Woman’s Day (New Zealand)

PREP THE PANTRY

-

Sophie Gray, editor of Food magazine, suggests doing a quick inventory of your normal spices, stocks, sauces and spreads to make sure you have enough on hand. Canned goods – Tomato paste, chopped tomatoes, sweetcorn, baked beans and chilli beans are useful to make meals go further. Canned fish is flavourful and nutritious – tuna and salmon can go a long way tossed through rice. Flour – Add yeast and water to make bread; add raising agent and milk to make scones and quick breads; add eggs to make pasta; butter and herbs for dumplings or cobbler; oil and water for roti; or fat and water for pastry and dough. Use gluten-free flour for coeliac and gluten-sensitive family members. Meat – Your freezer is your friend. Choose things you can stretch out – freeze boneless chicken breasts singly.
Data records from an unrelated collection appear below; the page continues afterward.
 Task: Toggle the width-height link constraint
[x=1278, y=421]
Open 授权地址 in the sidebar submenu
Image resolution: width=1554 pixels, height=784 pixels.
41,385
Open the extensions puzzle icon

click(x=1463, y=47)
Cook and shred them into soup, stir-fries, risotto or pasta. Freeze sausages in ones or twos to be used as an ingredient – spicy chorizo will add flavour to a whole dish. Freeze bacon in small packs to be used as an ingredient to add flavour. Milk powder – Use in drinks, baking and to make porridge. Mix the night before in an empty milk container, chill overnight and in the morning the kids won’t know the difference! Fats – Butter freezes well. In an emergency we’re likely to eke it out, but if you have some stashed in the freezer you might appreciate it if you need a bit of normal – such as baking a cake for a child’s birthday. Vegetable oils such as rice bran or canola oil are inexpensiv­e and versatile. Oats – Use to bind meatballs or make a filling breakfast or snack. Combine with peanut butter and dried fruit to make energy-dense snack balls. Eggs – Eggs will keep for several weeks in the shell, or break single eggs into a 12-cup muffin pan then transfer to a plastic bag when frozen. Defrost overnight and use in baking.